Instructions for the task: Skip the pictures and restate, word for word, the lines from the one containing "Open guests icon with badge 2" to the end of the data below.
----
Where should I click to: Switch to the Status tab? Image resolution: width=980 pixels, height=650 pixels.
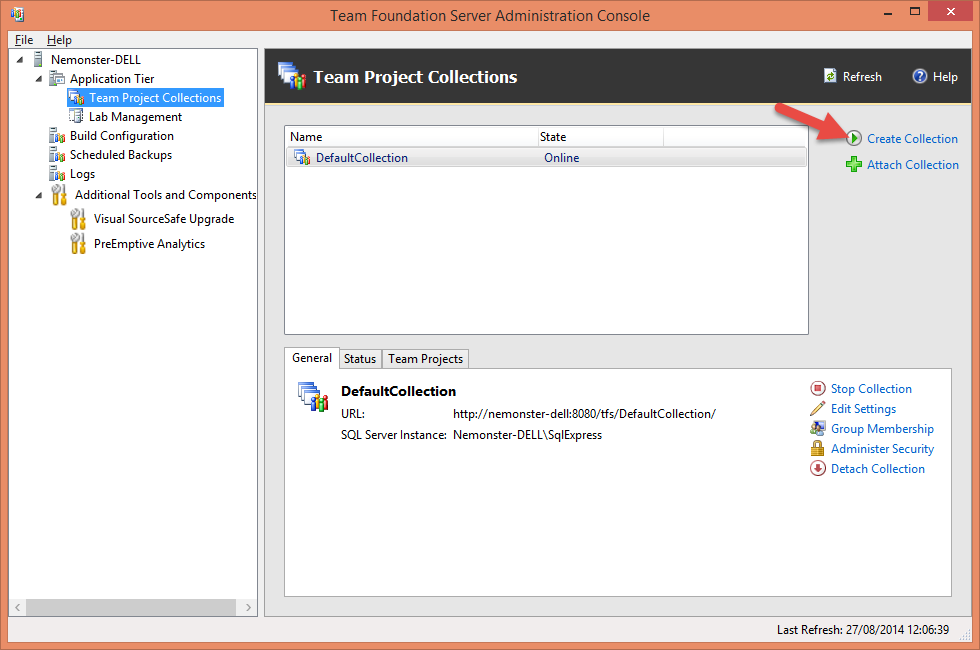tap(360, 358)
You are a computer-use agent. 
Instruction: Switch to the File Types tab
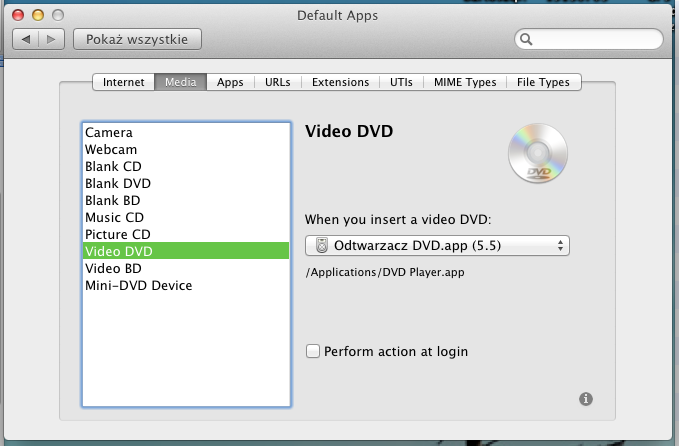(x=543, y=82)
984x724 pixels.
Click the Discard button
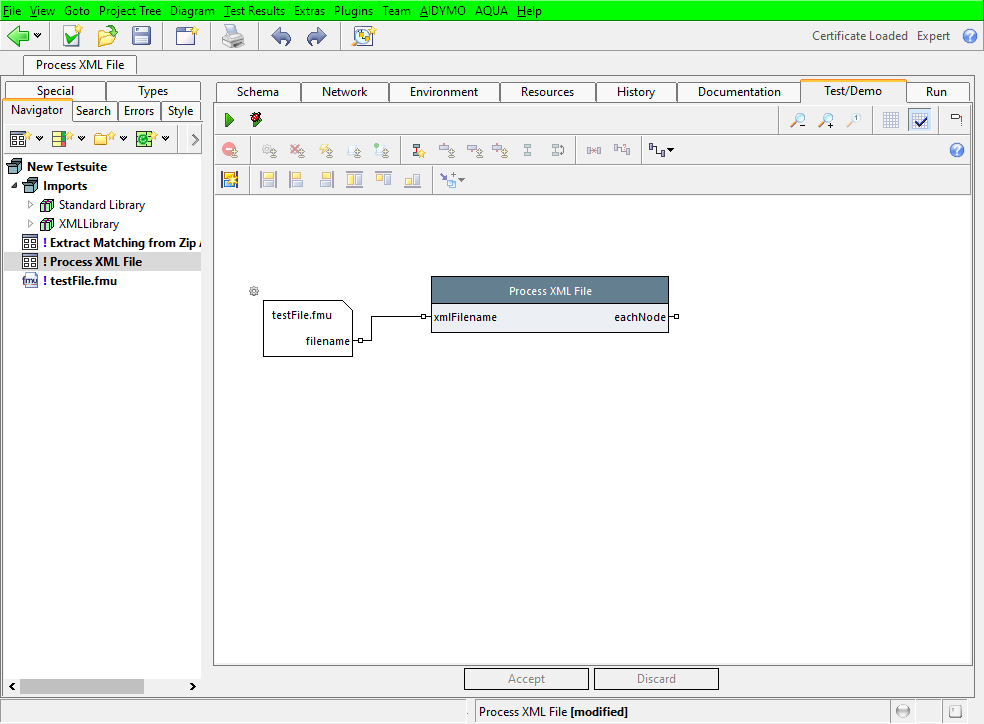click(x=656, y=679)
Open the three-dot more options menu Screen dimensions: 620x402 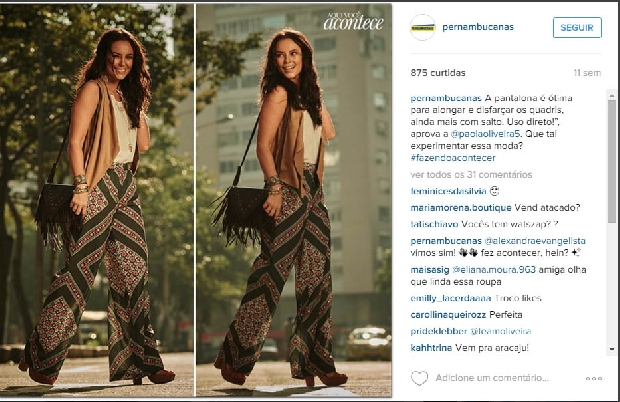(594, 379)
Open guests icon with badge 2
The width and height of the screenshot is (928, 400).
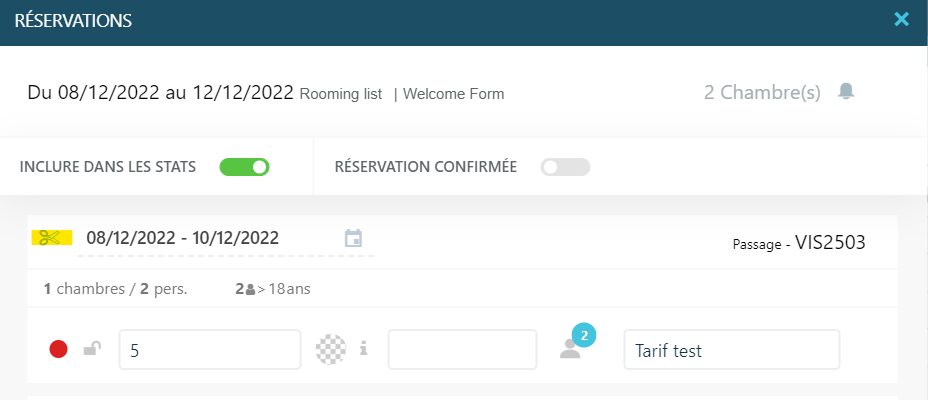click(x=577, y=343)
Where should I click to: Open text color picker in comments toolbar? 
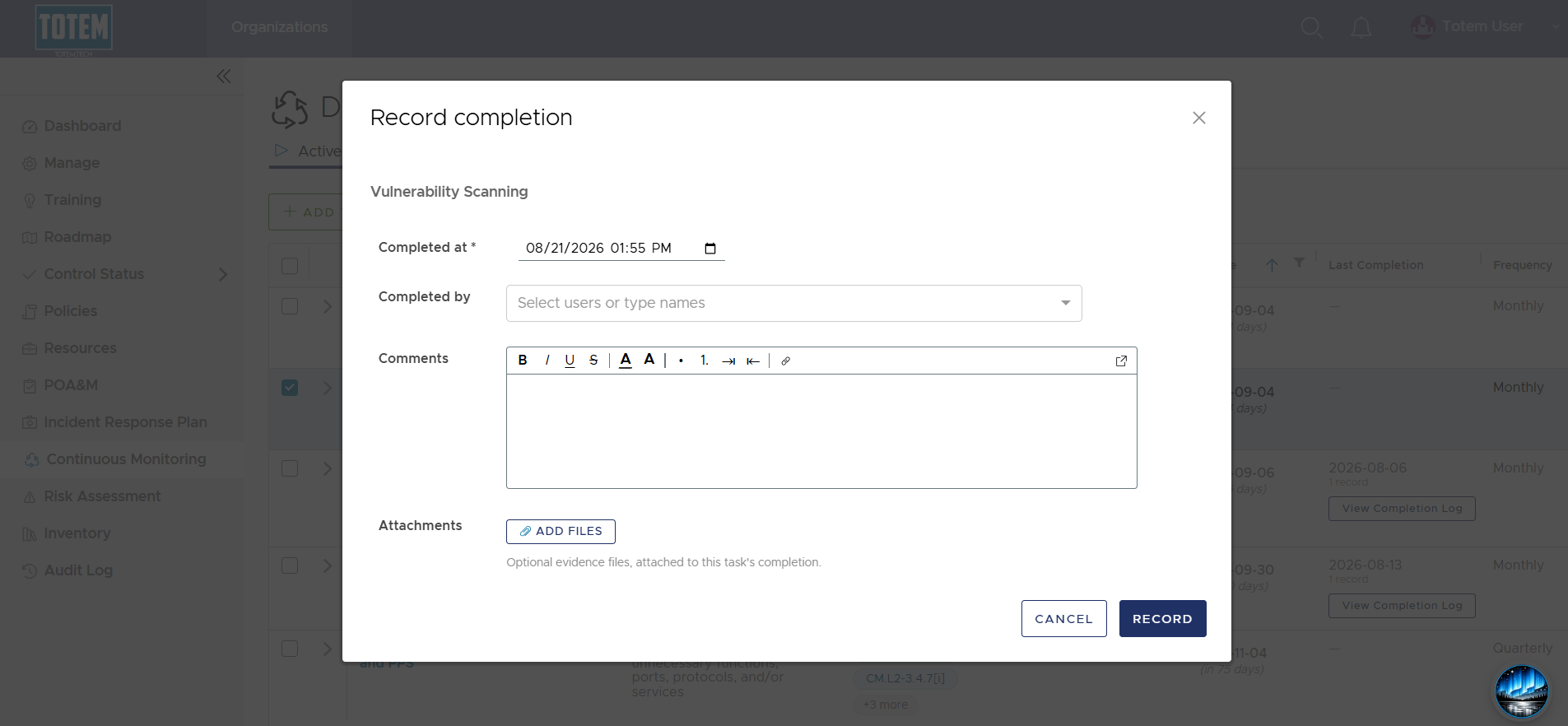click(x=626, y=360)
----
Exercise solution:
Open guests icon with badge 2
The width and height of the screenshot is (928, 400).
click(x=577, y=343)
Where should I click to: Open text color picker in comments toolbar? 
click(x=626, y=360)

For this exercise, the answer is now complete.